Copy the records starting at the line containing "I will pos(136,336)." and ending at the line containing "Action: (x=510, y=388)", keeping every line, and raise each coordinate in the answers by 141.

#### Data rows ####

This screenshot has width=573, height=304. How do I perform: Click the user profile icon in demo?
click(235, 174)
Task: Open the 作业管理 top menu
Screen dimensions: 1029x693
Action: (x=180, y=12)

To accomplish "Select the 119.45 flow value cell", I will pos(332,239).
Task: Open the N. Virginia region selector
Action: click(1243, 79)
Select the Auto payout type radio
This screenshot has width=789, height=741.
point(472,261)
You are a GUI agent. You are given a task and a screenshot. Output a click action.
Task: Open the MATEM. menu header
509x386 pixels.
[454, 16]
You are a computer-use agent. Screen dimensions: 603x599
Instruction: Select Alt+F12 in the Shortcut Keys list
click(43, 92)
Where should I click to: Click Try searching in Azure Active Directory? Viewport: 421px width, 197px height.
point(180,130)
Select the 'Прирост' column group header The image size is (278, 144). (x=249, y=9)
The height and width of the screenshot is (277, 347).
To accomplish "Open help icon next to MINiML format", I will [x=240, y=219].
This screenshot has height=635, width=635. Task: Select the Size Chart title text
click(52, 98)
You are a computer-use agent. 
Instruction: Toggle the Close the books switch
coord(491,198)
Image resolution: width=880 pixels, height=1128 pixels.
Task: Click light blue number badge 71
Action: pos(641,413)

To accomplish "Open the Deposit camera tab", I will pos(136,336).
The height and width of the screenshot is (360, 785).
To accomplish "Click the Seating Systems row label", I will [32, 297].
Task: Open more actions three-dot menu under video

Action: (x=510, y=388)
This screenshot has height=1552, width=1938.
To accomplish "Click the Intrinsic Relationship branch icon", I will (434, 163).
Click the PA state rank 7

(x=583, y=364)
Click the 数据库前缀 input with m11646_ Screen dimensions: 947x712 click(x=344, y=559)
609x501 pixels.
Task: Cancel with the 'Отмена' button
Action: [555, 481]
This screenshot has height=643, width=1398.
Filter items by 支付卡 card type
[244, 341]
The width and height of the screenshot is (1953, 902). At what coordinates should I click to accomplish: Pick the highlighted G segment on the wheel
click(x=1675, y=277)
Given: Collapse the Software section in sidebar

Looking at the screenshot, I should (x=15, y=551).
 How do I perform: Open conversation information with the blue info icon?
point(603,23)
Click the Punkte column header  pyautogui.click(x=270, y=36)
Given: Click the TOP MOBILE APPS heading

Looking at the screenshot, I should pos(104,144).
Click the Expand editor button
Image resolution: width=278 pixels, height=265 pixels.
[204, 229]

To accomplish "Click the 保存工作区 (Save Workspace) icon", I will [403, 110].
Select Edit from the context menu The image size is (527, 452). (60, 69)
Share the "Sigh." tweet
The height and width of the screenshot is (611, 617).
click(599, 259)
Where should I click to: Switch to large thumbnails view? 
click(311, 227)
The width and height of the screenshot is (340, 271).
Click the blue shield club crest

####

### Finished task
To accomplish "Open the Deposit camera tab", I will pos(277,477).
The height and width of the screenshot is (360, 785).
To accomplish "Click the Seating Systems row label", I will [173, 438].
Task: Open more actions three-dot menu under video

Action: (x=651, y=529)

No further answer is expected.